Royal Canadian Navy to commemorate Battle of the Atlantic
May 6, 2018 – Ottawa – National Defence / Canadian Armed Force
Canadians from across the country gathered today to commemorate the sacrifices made by the thousands of Canadians who fought so valiantly during the Battle of the Atlantic, which ran from 1939 to 1945.
The national ceremony was held at National War Monument in Ottawa and will include members of the Royal Canadian Navy (RCN) and Royal Canadian Air Force (RCAF) alongside members of the Merchant Navy (MN). They will be accompanied by Central Region Sea and Air Cadets, Navy League Cadets, the Royal Canadian Legion Colour Party, local veteran organizations, other government departments, the diplomatic community and the Ottawa Children’s Choir.
Each year on the first Sunday in May, Canada and its naval community commemorates those lost at sea in the longest single campaign of the Second World War. Today, the legacy of the Battle of the Atlantic is upheld by those currently serving in the RCN.
“In looking back into the past, we can reflect proudly upon the RCN’s contributions to peace and security, both at home and abroad, throughout the decades. It allows us to pay homage to the brave men and women who sacrificed so much in service to Canada. As Battle of the Atlantic commemorations approach, I invite all of Canada to join the RCN in reflecting on your Navy’s storied past, recognizing its excellence at sea today, and looking forward as we build the RCN of the future.”

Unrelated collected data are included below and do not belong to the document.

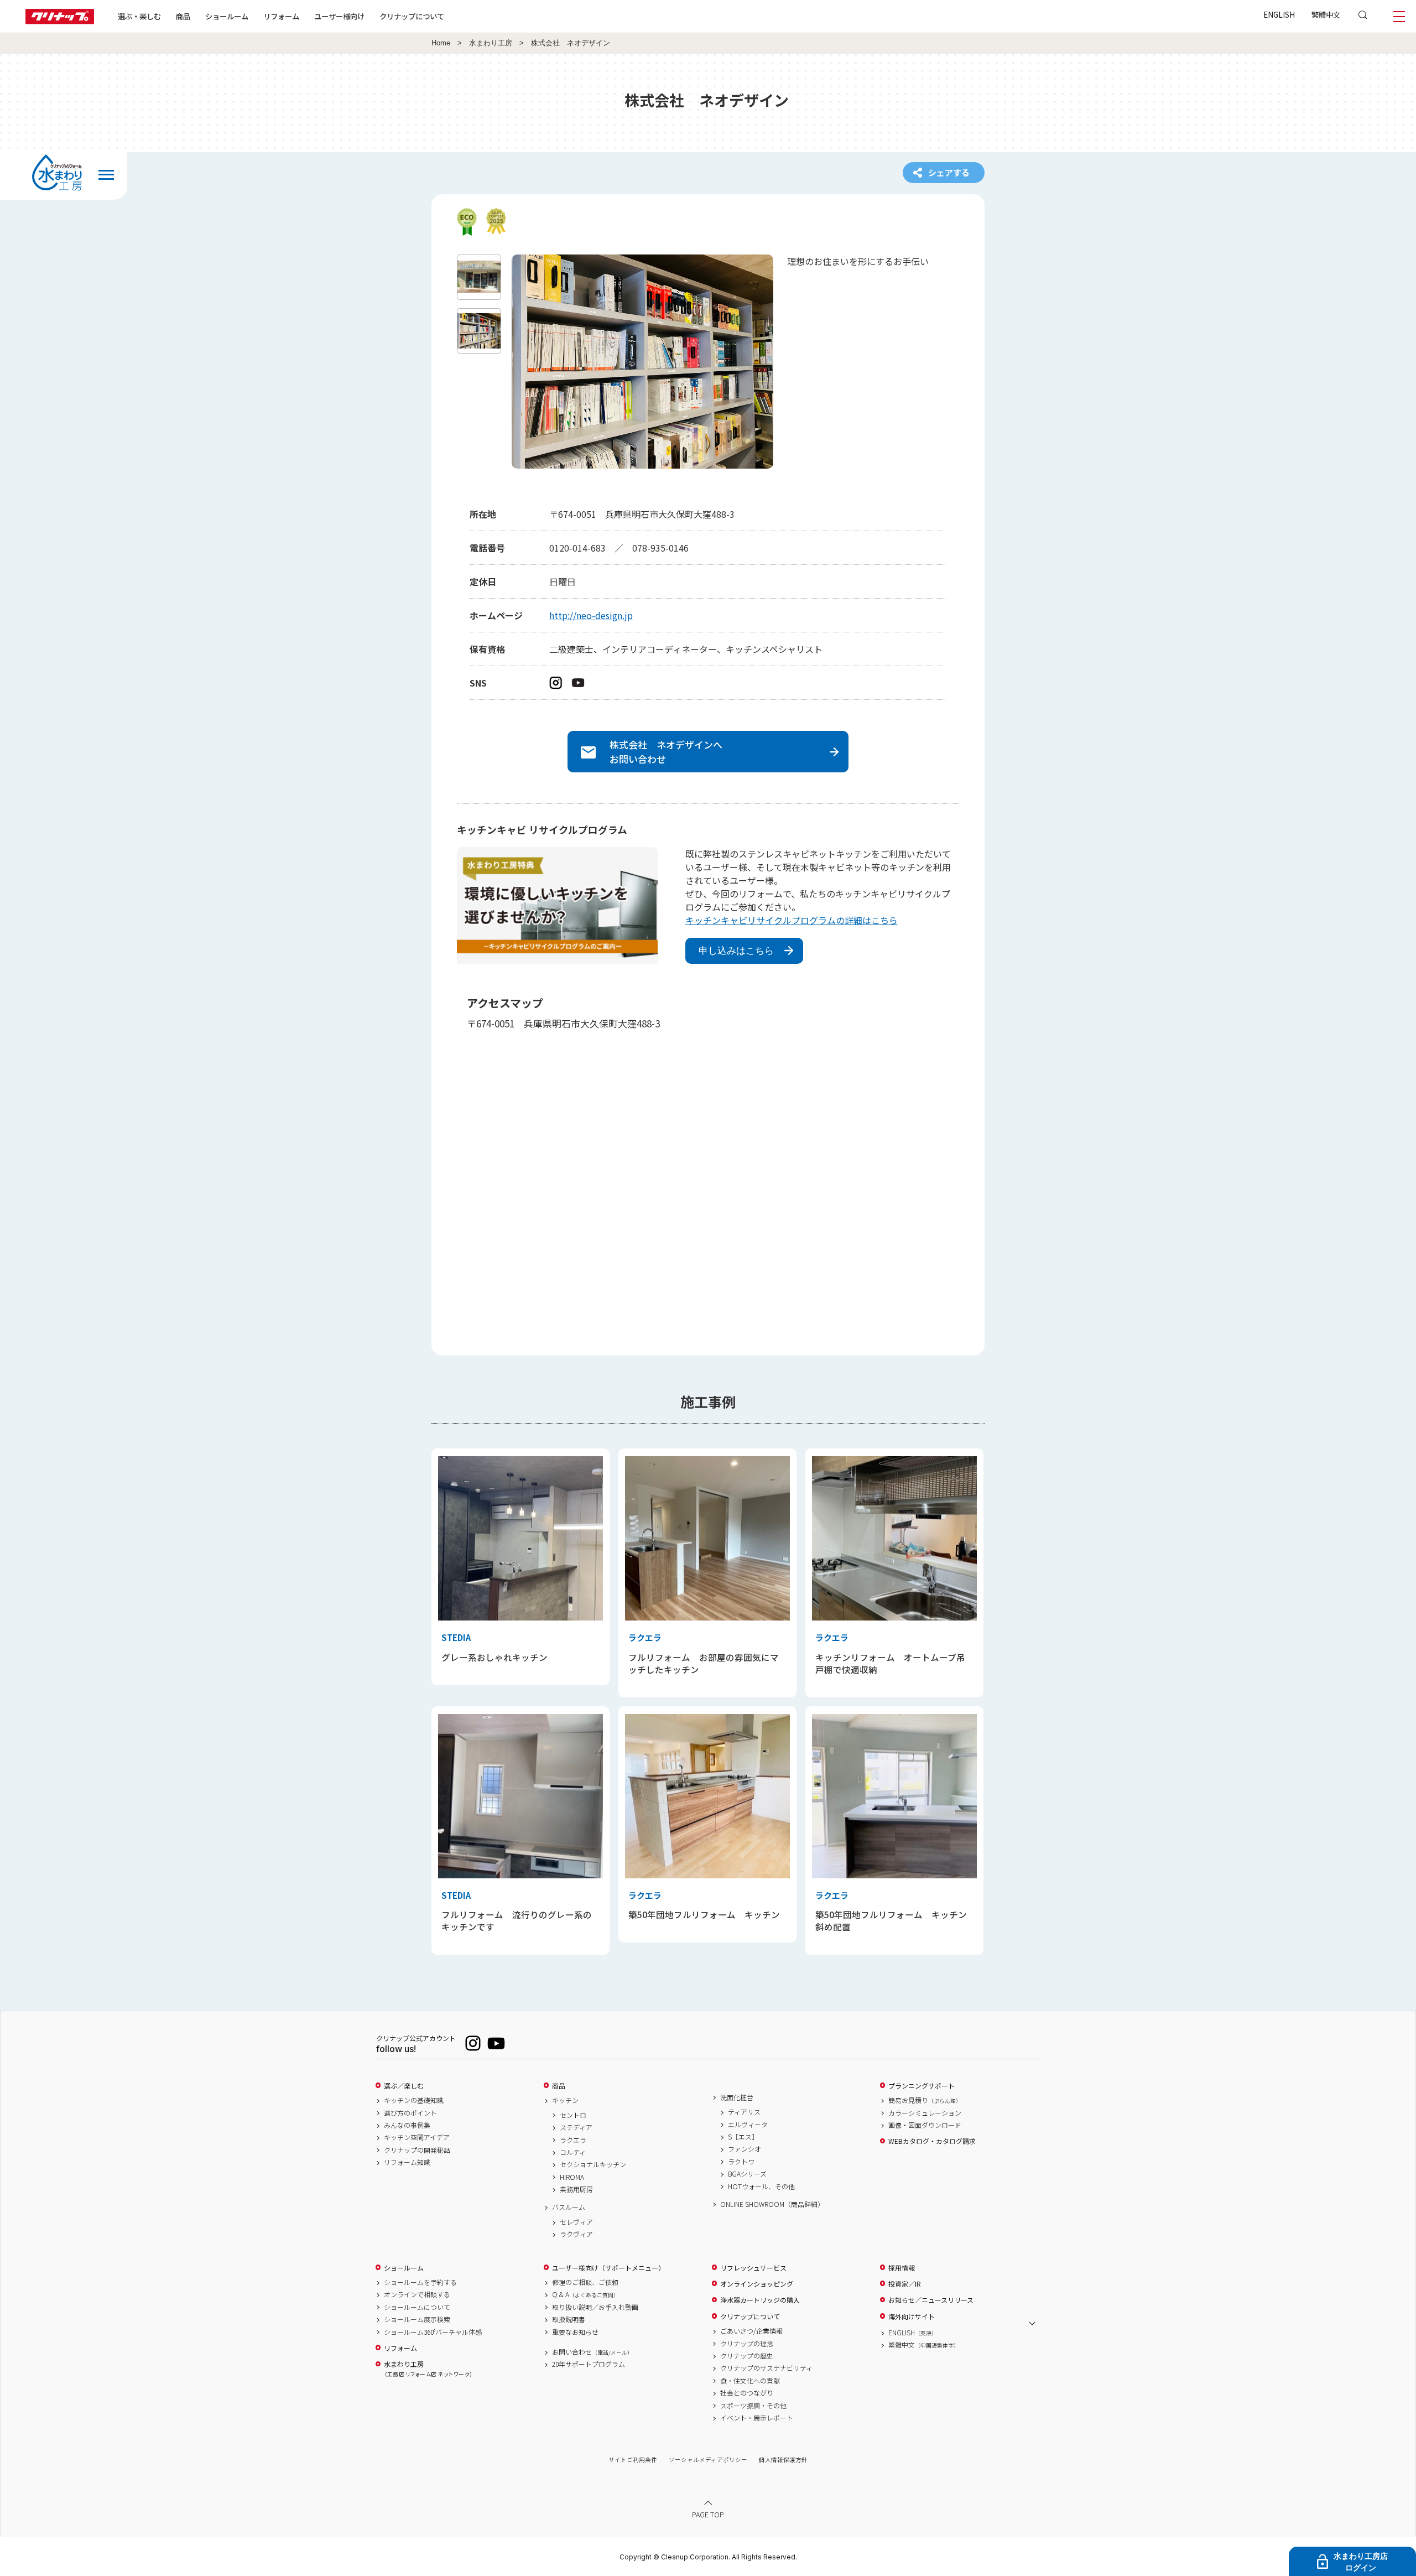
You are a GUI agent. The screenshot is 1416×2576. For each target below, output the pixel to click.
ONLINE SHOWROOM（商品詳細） (772, 2204)
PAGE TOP (708, 2514)
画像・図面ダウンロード (924, 2125)
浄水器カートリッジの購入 (760, 2299)
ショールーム (226, 16)
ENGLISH (1279, 14)
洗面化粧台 (736, 2097)
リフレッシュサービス (753, 2267)
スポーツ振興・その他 (753, 2405)
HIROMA (572, 2177)
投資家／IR (904, 2283)
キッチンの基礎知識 (414, 2100)
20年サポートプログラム (588, 2364)
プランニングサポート (921, 2085)
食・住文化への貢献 (750, 2380)
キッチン (565, 2100)
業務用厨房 (576, 2189)
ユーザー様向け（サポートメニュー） (608, 2267)
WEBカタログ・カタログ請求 (932, 2141)
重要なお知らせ (575, 2332)
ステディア (576, 2127)
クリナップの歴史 (746, 2355)
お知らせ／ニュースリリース (931, 2299)
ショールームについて (417, 2307)
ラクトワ (741, 2161)
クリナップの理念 (746, 2343)
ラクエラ (573, 2140)
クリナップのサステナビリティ (766, 2368)
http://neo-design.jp (591, 615)
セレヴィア (576, 2221)
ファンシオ (744, 2148)
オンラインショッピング (756, 2283)
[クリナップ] (59, 21)
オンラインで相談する (417, 2294)
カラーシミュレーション (924, 2112)
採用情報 (901, 2267)
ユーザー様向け (339, 16)
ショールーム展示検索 (417, 2319)
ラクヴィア (576, 2234)
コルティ (573, 2152)
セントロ (573, 2115)
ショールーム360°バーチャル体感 (433, 2332)
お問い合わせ (592, 2352)
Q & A (585, 2294)
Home (440, 43)
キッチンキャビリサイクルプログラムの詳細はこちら (791, 920)
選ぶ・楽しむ (139, 16)
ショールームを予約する (420, 2282)
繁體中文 (1325, 14)
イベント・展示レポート (756, 2417)
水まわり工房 (490, 43)
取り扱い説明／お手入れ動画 (595, 2307)
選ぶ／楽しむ (404, 2085)
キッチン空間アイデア (417, 2137)
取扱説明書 (568, 2319)
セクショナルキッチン (593, 2164)
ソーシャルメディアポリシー (708, 2459)
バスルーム (568, 2207)
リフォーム (281, 16)
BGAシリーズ (747, 2173)
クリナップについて (411, 16)
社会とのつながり (746, 2392)
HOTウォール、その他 (761, 2186)
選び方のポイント (410, 2112)
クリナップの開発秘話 (417, 2150)
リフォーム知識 (407, 2162)
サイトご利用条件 (632, 2459)
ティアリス (744, 2111)
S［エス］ (743, 2136)
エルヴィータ (748, 2124)
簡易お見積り (924, 2100)
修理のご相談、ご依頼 (585, 2282)
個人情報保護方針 (783, 2459)
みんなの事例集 (407, 2125)
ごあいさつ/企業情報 (751, 2330)
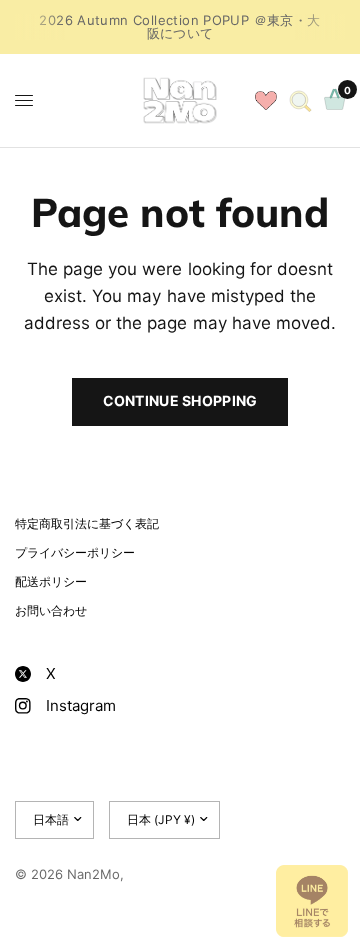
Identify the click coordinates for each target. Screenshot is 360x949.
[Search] (300, 100)
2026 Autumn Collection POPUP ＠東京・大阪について (179, 26)
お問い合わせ (51, 610)
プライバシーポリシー (75, 552)
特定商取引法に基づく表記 (87, 523)
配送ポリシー (51, 581)
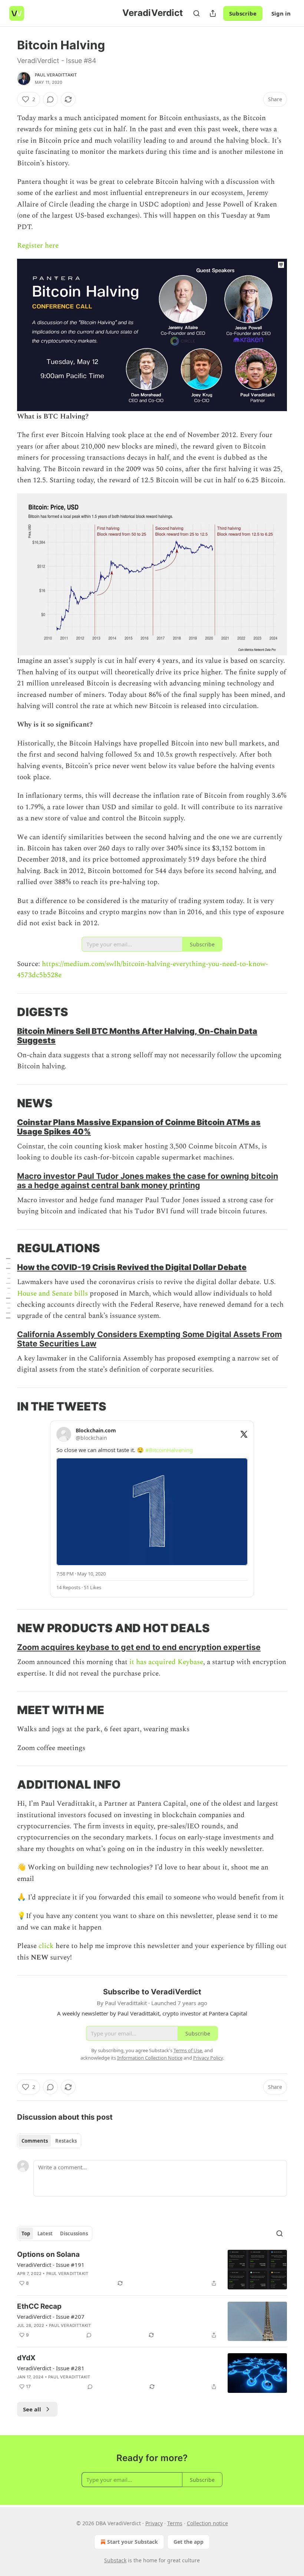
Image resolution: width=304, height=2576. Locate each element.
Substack (115, 2560)
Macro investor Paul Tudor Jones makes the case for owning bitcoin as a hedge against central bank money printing (147, 1180)
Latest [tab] (45, 2233)
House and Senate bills (52, 1293)
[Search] (196, 13)
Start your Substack (132, 2541)
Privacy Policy (208, 2057)
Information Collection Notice (149, 2057)
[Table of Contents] (8, 1288)
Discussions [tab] (74, 2233)
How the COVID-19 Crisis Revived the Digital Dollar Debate (132, 1267)
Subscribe (243, 13)
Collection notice (207, 2523)
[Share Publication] (212, 13)
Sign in (281, 13)
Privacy (154, 2523)
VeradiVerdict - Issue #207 (51, 2316)
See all (32, 2409)
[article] (152, 2269)
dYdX (26, 2358)
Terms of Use (188, 2050)
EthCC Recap (39, 2306)
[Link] (7, 1012)
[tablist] (49, 2140)
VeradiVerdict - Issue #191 (51, 2264)
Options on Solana (48, 2254)
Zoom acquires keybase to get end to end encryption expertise (139, 1647)
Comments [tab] (35, 2140)
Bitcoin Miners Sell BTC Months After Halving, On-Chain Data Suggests (137, 1035)
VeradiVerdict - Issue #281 (51, 2368)
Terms (174, 2523)
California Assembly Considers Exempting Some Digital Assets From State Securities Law (149, 1338)
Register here (38, 245)
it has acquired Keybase (166, 1662)
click (47, 1946)
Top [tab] (26, 2233)
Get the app (189, 2541)
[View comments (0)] (50, 99)
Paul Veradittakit (56, 74)
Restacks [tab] (66, 2140)
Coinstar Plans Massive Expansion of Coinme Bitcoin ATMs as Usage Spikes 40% (139, 1126)
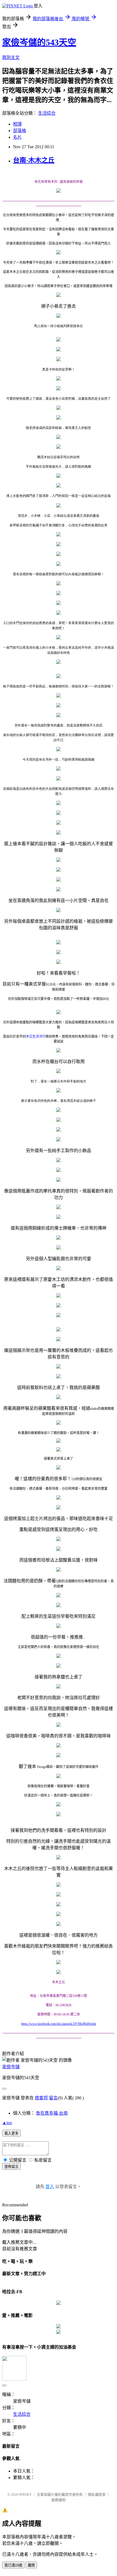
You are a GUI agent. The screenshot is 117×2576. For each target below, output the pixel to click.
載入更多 (11, 2133)
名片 (17, 137)
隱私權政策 (97, 2494)
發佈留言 (11, 2167)
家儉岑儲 (11, 2066)
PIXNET (25, 2494)
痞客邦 (41, 2098)
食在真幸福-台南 (52, 2113)
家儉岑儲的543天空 (39, 42)
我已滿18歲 (13, 2565)
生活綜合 (47, 113)
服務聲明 (58, 2500)
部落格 (19, 130)
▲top (7, 2122)
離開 (31, 2565)
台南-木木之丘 (33, 160)
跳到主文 (11, 57)
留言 (53, 2098)
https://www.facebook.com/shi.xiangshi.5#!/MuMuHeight (58, 2024)
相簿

Vice-Admiral Ron Lloyd, Commander Royal Canadian Navy
The Battle of the Atlantic was the fight for supremacy in the North Atlantic and lasted 2,075 days. It pitted Allied naval and air forces against German and Italian submarines, ships, and aircraft whose primary targets were the convoys of merchant ships carrying vital life-sustaining cargo from North America to Europe.
Much of the burden of fighting the Battle of the Atlantic fell to the RCN which, at the outbreak of the war, was comprised of only six destroyers and a handful of smaller vessels.
By the end of the war, Canada’s navy had grown to become the fourth largest in the world, and was instrumental in turning the tide of the war. During the Battle of the Atlantic, the RCN destroyed or shared in the destruction of 33 U-Boats and 42 enemy surface craft. In turn, it suffered 2,210 fatalities, including six women, and lost 33 vessels.